Recent primary victor Massa seemed far more dynamic than a subdued and mumbling Scioli (who at times seemed almost like his television parody) but between the lines the Buenos Aires governor had as much to say as the up-and-coming politician.
“I have a province to govern,” said Scioli as if to explain almost everything and to come across as the one left holding the baby (with his talk preceded by a four-minute video laden with statistics to underline just how big a baby Buenos Aires province is).
Eyebrows were raised (and various reporters started scribbling furiously) when towards the end of his 25-minute speech Scioli stressed the importance of President Cristina Fernández de Kirchner’s “government ending in the best way possible,” thus seemingly spelling out the end of Kirchnerism. Scioli posed as the man in the middle offering continuity with his insistent moderation: “Not everything is right or wrong.”
But Massa was more inclined to see what was wrong than right. His starting-point sought to be even-handed: “Argentina is not in crisis yet neither is it growing” but he was soon waxing forth on the “lost opportunities” of a “stagnant” Argentina. Massa came close to quoting Benjamin Disraeli’s “lies, damned lies and statistics” when he described with what scant credibility Argentina’s official data was viewed by the outside world. Thus falling out of touch with the rest of the planet carried a heavy price — the cure to all problems (whether currency restrictions, the balance of payments or faltering growth) was investment and this could only come with confidence and clear rules. All society’s needs — whether education, health or income distribution — depended on the creation of wealth, he maintained.
Massa argued against “pendular logic” and said that the most common political sin was an insistence on looking back but perhaps his economic vision might be guilty of both in the form of returning to the 1990s.
After introductory comments by Segal and Eurnekian, BA City Mayor Mauricio Macri was one of the few main speakers to stay within time limits, stressing the importance of education for the future. The mayor was followed by the inaugural speaker Kathleen Kennedy Townsend, who congratulated Argentina on legalizing gay marriage and related her experiences of how nothing sparks more diversity than the topic of diversity. Microsoft’s Latin America Education Director Alberto Bustamante and Conectar Igualdad director Silvina Gvirtz then formed a panel (moderated by Rubén Rodríguez) on tomorrow’s technology and schools — Massa also picked up this theme, pointing out how schools were now completely on the fringe of the technological revolution.
The symposium stayed on schedule until Industry Minister Débora Giorgi’s 31-minute rundown, doubling the 15-minute time limit.

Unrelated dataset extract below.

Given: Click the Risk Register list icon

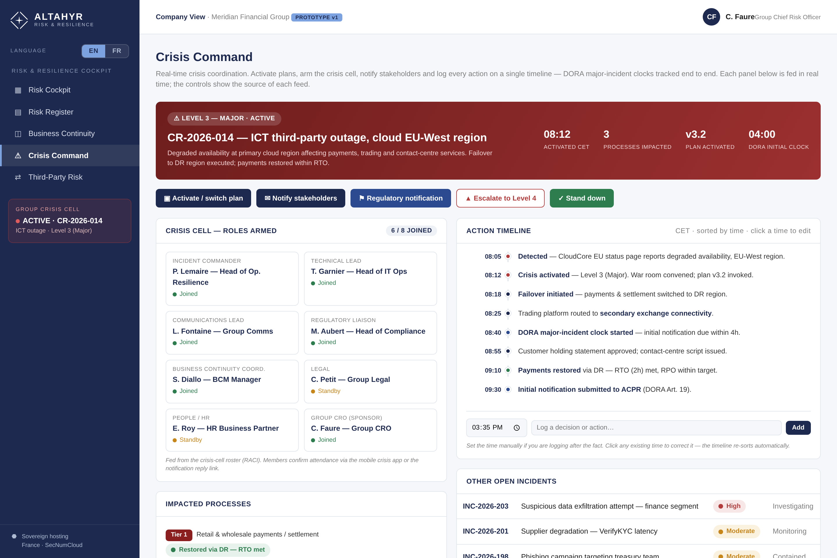Looking at the screenshot, I should pos(18,112).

She spoke of Argentina’s best growth in 100 years, growing 30 percent (industry 21 percent) even since the 2008 crisis with unemployment falling from 8.5 to 7.2 percent in that period (lower than the United States). She also praised import substitution as helping PyME small and medium-sized firms and stressed how the ancillary industries to mining and agriculture (farm machinery) were increasingly local. A Latin American software leader, Argentina’s technology (and biotechnology) were well above regional standards.
Following Galuccio (see page four) and Governors Scioli, Jorge Capitanich (Chaco) and Antonio Bonfatti (Santa Fe) — also page four — three of the four main standard-bearers in the recent Buenos Aires province primaries then stepped forward (with Scioli presumably speaking for the ruling Victory Front’s Martín Insaurralde) — dissident Peronist Francisco de Narváez, ex-Radical Margarita Stolbizer of the Progressive Civic and Social Front and Massa.
De Narváez whipped off his 10 points for social consensus — 1) national unity, 2) basic civil and social rights (including housing), 3) the war on drugs, 4) institutional quality (ending emergency legislation), 5) sustainable development, 6) population control (referring to immigration), 7) linking education, science and technology to the working world, 8) infrastructure, 9) “green Argentina” and 10) reinsertion in the region and world.
Stolbizer also spoke of becoming part of the “global agenda” with a major role to play in food security — for that new alliances were needed. She deplored that in relative terms Argentina had not advanced from the 1970s while the rest of Latin America had grown fivefold. After 30 years of “imperfect democracy” more federalism and equality and less inflation were still owed. Repeating to herself the frequent question as to whether the opposition could govern, she said that governability was not about staying in power but about looking after everybody else.